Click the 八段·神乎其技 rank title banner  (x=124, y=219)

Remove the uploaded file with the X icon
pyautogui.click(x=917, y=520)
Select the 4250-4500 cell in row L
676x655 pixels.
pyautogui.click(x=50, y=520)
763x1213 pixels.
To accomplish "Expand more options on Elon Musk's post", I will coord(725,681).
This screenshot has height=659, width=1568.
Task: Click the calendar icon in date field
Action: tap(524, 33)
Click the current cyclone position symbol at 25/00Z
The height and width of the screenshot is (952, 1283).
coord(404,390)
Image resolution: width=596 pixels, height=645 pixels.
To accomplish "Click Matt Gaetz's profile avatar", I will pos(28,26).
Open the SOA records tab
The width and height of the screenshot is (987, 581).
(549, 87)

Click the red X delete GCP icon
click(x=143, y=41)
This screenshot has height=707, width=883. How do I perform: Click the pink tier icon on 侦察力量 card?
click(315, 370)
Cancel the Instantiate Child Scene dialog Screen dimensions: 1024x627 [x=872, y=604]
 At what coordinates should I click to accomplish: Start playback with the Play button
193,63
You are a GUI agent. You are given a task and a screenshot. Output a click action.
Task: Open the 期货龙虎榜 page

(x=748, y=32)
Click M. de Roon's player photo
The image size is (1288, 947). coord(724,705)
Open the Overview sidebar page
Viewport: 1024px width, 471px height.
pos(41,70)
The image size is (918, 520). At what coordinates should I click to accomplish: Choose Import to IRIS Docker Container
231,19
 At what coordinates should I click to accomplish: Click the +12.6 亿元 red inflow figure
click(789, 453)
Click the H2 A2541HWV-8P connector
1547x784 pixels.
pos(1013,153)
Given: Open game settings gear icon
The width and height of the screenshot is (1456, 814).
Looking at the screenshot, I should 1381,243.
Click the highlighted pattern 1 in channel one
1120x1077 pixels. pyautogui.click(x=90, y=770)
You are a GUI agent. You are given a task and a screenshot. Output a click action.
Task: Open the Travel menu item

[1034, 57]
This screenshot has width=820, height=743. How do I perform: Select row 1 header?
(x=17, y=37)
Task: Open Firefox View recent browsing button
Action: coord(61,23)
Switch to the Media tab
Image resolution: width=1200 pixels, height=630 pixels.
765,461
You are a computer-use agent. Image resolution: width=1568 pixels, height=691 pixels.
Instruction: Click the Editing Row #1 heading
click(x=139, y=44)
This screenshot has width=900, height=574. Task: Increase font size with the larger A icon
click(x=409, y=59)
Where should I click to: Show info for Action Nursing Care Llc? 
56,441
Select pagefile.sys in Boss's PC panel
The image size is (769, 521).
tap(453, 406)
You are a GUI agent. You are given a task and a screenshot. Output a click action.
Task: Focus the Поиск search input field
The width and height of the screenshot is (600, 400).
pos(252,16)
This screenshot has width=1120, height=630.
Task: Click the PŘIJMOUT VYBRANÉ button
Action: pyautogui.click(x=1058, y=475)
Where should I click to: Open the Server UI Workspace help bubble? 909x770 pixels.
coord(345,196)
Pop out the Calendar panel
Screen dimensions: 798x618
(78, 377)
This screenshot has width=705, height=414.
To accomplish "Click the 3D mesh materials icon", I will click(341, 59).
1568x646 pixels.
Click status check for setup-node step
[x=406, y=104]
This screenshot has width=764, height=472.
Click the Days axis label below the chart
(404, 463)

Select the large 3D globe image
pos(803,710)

▶ [WHAT NEEDS TO BE DONE]: Everything from the line with "Click the Days axis label below the chart" through the end of the listing, both ends included, needs to be transcribed exactly, with no other lines.

▶ [RESULT OF THE EXERCISE]:
Click the Days axis label below the chart
(404, 463)

Select the large 3D globe image
pos(803,710)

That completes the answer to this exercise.